[Dataset entries]
------------
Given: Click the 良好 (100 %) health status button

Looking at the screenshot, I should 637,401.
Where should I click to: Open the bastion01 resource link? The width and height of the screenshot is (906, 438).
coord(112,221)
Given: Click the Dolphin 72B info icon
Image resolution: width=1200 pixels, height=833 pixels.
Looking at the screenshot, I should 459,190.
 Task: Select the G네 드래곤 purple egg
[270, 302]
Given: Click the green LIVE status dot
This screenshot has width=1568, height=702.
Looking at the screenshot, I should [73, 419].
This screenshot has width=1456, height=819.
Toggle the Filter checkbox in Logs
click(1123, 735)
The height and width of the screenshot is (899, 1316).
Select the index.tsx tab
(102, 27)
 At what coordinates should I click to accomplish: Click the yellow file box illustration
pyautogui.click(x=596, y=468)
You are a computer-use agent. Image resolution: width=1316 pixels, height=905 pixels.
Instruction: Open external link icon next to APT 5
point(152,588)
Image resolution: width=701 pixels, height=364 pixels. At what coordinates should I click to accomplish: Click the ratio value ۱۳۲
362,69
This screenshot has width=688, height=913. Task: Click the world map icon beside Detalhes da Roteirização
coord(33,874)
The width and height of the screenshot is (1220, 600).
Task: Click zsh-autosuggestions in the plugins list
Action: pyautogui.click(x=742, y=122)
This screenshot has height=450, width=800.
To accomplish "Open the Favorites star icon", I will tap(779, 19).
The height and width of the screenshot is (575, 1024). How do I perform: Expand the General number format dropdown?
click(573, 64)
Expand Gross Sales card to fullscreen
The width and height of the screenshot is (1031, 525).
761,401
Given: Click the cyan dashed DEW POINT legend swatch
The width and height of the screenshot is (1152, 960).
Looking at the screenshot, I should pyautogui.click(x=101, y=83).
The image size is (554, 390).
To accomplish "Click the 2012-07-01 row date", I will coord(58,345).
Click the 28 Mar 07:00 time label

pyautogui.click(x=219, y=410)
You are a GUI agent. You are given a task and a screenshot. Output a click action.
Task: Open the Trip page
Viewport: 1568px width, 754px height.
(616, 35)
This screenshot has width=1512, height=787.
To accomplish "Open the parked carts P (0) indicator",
------------
Exact duplication of all the data above is expected.

## Answer for the task
Given: Click the 良好 (100 %) health status button

Looking at the screenshot, I should 637,401.
Where should I click to: Open the bastion01 resource link? The width and height of the screenshot is (906, 438).
coord(112,221)
Given: Click the Dolphin 72B info icon
Image resolution: width=1200 pixels, height=833 pixels.
Looking at the screenshot, I should 459,190.
 Task: Select the G네 드래곤 purple egg
[270, 302]
Given: Click the green LIVE status dot
This screenshot has width=1568, height=702.
Looking at the screenshot, I should [73, 419].
This screenshot has width=1456, height=819.
Toggle the Filter checkbox in Logs
click(1123, 735)
The height and width of the screenshot is (899, 1316).
Select the index.tsx tab
(102, 27)
 At what coordinates should I click to accomplish: Click the yellow file box illustration
pyautogui.click(x=596, y=468)
You are a computer-use agent. Image resolution: width=1316 pixels, height=905 pixels.
Instruction: Open external link icon next to APT 5
point(152,588)
Image resolution: width=701 pixels, height=364 pixels. At what coordinates should I click to accomplish: Click the ratio value ۱۳۲
362,69
This screenshot has width=688, height=913. Task: Click the world map icon beside Detalhes da Roteirização
coord(33,874)
The width and height of the screenshot is (1220, 600).
Task: Click zsh-autosuggestions in the plugins list
Action: pyautogui.click(x=742, y=122)
This screenshot has height=450, width=800.
To accomplish "Open the Favorites star icon", I will tap(779, 19).
The height and width of the screenshot is (575, 1024). How do I perform: Expand the General number format dropdown?
click(573, 64)
Expand Gross Sales card to fullscreen
The width and height of the screenshot is (1031, 525).
761,401
Given: Click the cyan dashed DEW POINT legend swatch
The width and height of the screenshot is (1152, 960).
Looking at the screenshot, I should pyautogui.click(x=101, y=83).
The image size is (554, 390).
To accomplish "Click the 2012-07-01 row date", I will coord(58,345).
Click the 28 Mar 07:00 time label

pyautogui.click(x=219, y=410)
You are a GUI agent. You are given a task and a screenshot. Output a click action.
Task: Open the Trip page
Viewport: 1568px width, 754px height.
(616, 35)
This screenshot has width=1512, height=787.
To accomplish "Open the parked carts P (0) indicator",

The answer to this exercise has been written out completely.